[Start Page]

# Hello to All



## foot2face (Jun 19, 2007)

I have enjoyed reading the post here for a while and have decided to join in.

I am looking forward to having many great discussions and making new friends.


----------



## terryl965 (Jun 19, 2007)

Welcome and happy posting, would you care to give us a brief history of yourself.


----------



## Hawke (Jun 19, 2007)

Welcome to MT.


----------



## Tez3 (Jun 19, 2007)

Welcome to MT, do tell us more about yourself and if/what you train


----------



## MJS (Jun 19, 2007)

Welcome to MT! 

Mike


----------



## Steel Tiger (Jun 19, 2007)

Welcome to MartialTalk.  I hope you continue to enjoy.


----------



## Drac (Jun 19, 2007)

Greetings and Welcome to MT..Tell us more about yourself when YOU feel comfortable about doing so...


----------



## Kacey (Jun 19, 2007)

Welcome, and happy posting!  :wavey:


----------



## stickarts (Jun 20, 2007)

welcome to MT!


----------



## Yeti (Jun 20, 2007)

Welcome to MT.
I look forward to learning more about you.


----------



## seasoned (Jun 20, 2007)

[End Page]

- Instructions for the task
Reproduce word for word the part of the welcome thread above from "## foot2face (Jun" up to and including "terryl965 (Jun 19, 2007)".

[Start Material]

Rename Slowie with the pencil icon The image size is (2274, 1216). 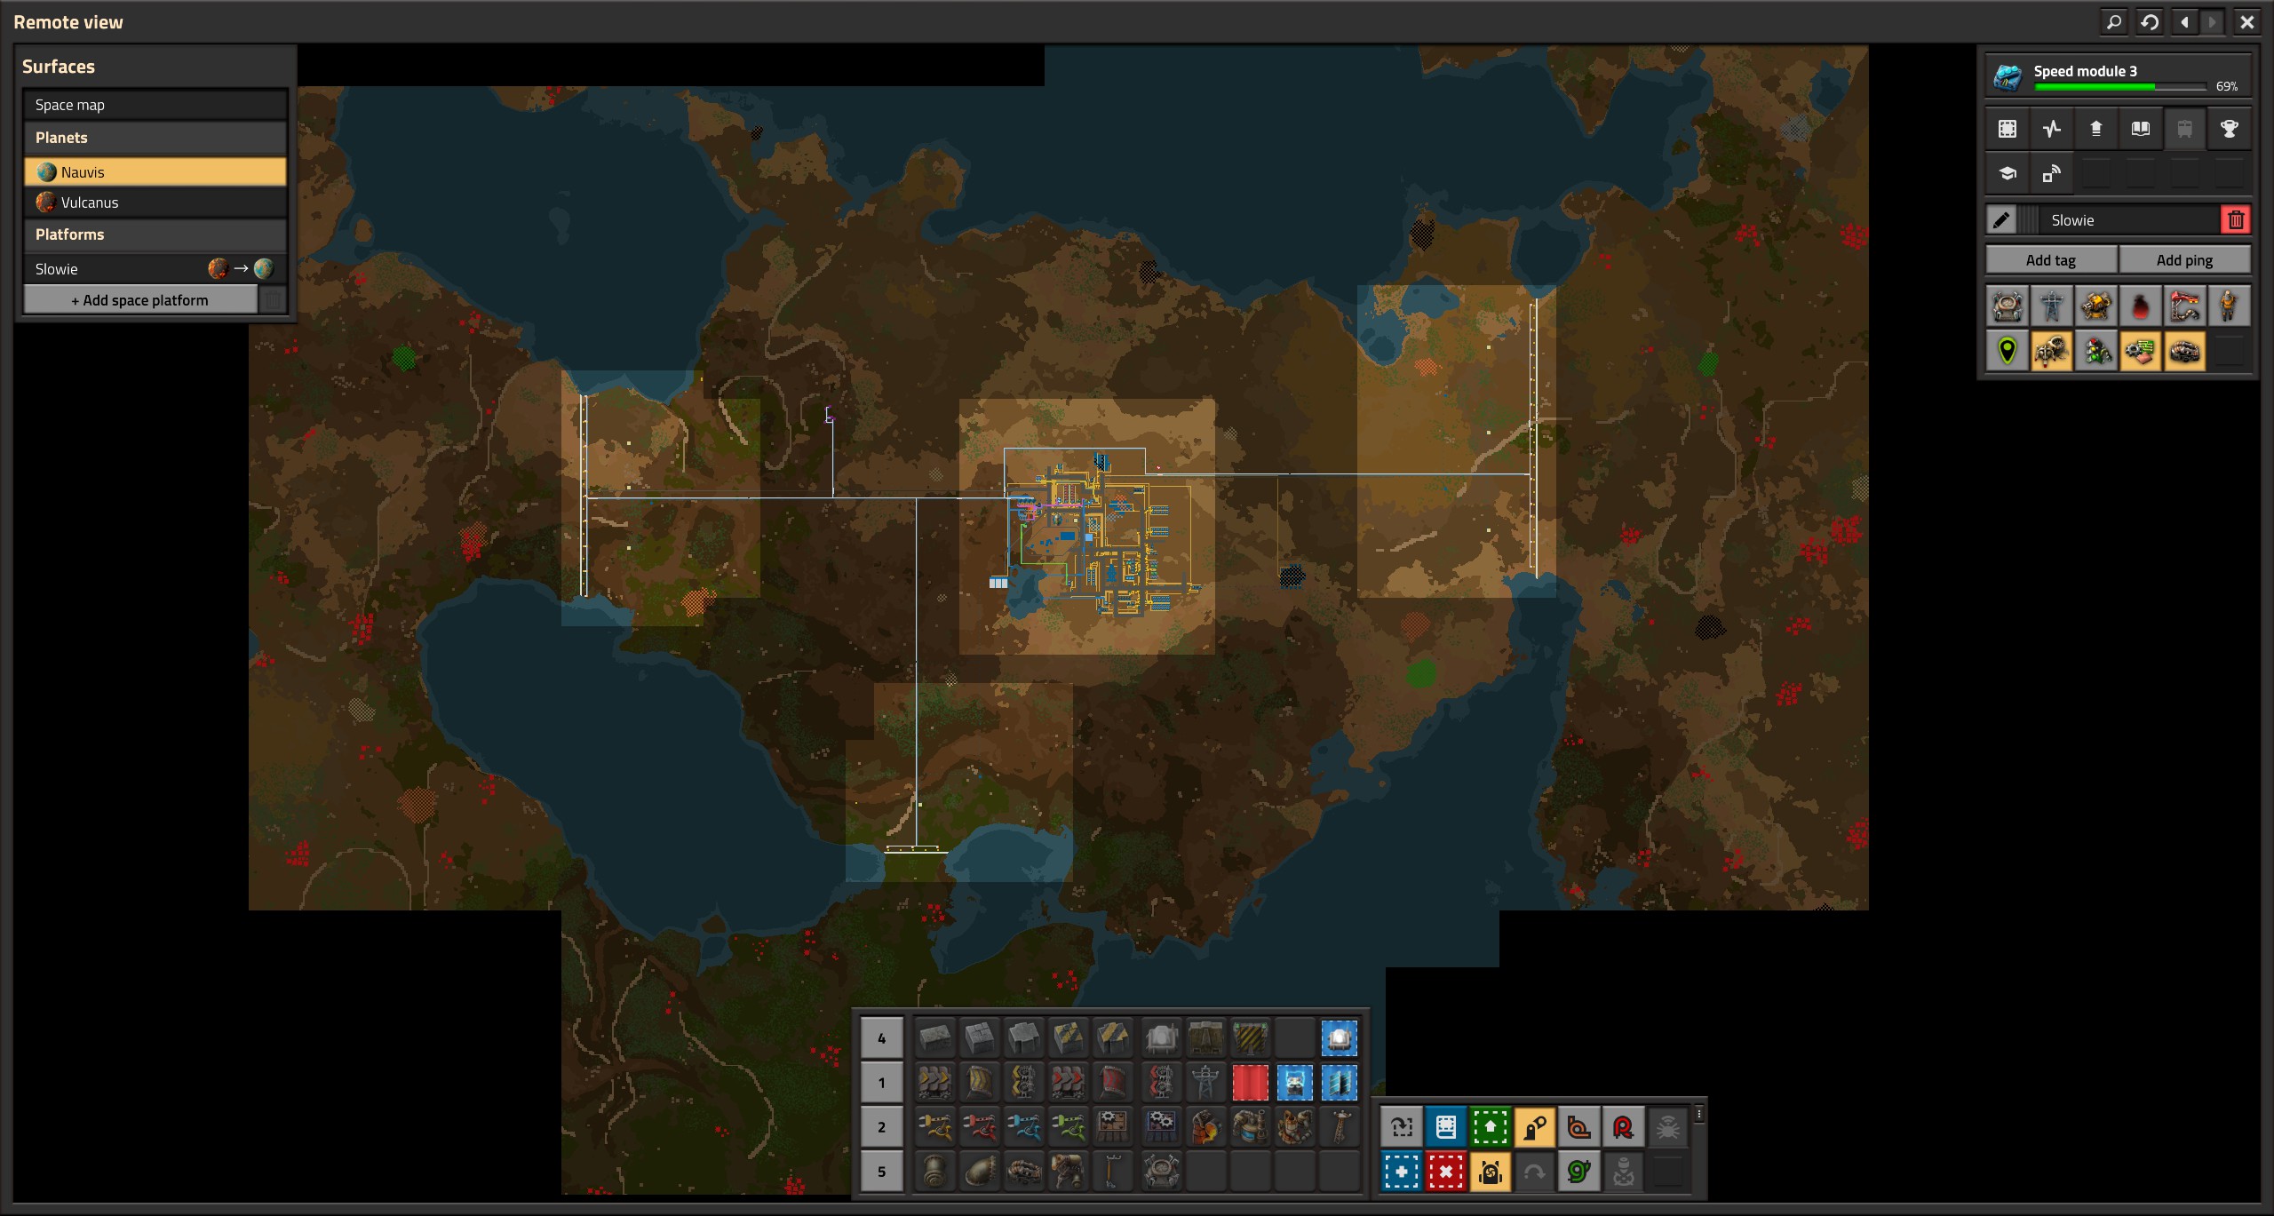(x=2001, y=220)
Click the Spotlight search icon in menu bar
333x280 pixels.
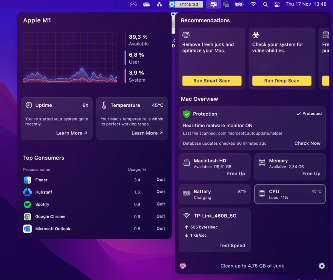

[End Material]

- Reply
## foot2face (Jun 19, 2007)

I have enjoyed reading the post here for a while and have decided to join in.

I am looking forward to having many great discussions and making new friends.


----------



## terryl965 (Jun 19, 2007)